April 14, 1936 - July 2, 1938
Handmade volume with cardboard covers, unlined paper
9 1/2 x 11 1/4 inches
At Martin’s Point I am chagrined to find that someone has built a little summer shack - I had always hoped that this would remain a wild spot - The farm across the creek never obtruded what poignant nostalgic thoughts this place arouses - the early days of my marriage, and my first trips to this wildly beautiful spot.
Climb the steep bank here. A chore to my rusty muscles. I am gasping & wringing wet by the time I reach the top; and for part of the way-back, I am trembling from the exertion. Pick a bouquet of fringed polygala.
The prospect from the cliff, looking westward is hauntingly beautiful- the sun is back of a thin dappled cloud, near the edge, and its misty light can be seen slowly sweeping across from the west.
When I got to the road I had my “second wind” as the saying goes, and felt a keen pleasure in striding energetically up the hilly road, toward the car.
I picked a bouquet of large violets by the roadside, and then mixed them with the polygala, to make a bouquet for Bertha.

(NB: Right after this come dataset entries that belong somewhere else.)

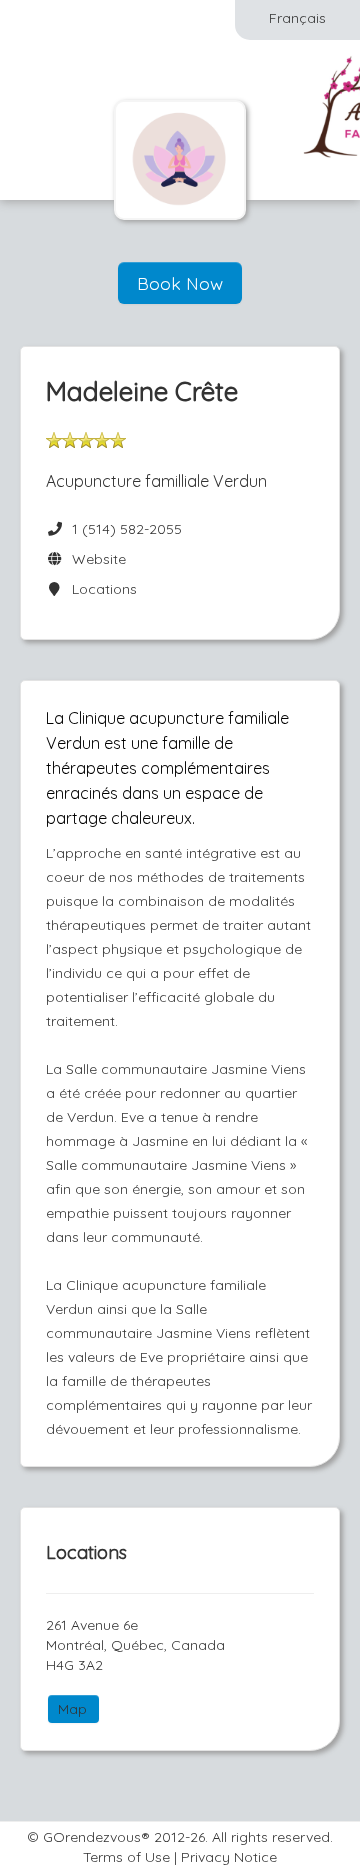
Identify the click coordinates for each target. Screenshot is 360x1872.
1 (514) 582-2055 (127, 529)
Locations (100, 589)
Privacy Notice (229, 1857)
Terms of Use (126, 1857)
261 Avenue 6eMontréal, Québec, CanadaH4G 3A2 (135, 1645)
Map (72, 1709)
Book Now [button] (180, 283)
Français (297, 18)
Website (95, 559)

Driving home in the level sunshine, a blissful contentment flowed through me. The newly cultivated fields, broken by bands of bright green verdure had an elysian look, or as the world might look after the “Flood” was only a memory; as tho a field-worker might say to his family: “Remember last year at this time we were on the ark, and there was nothing but water in all directions.”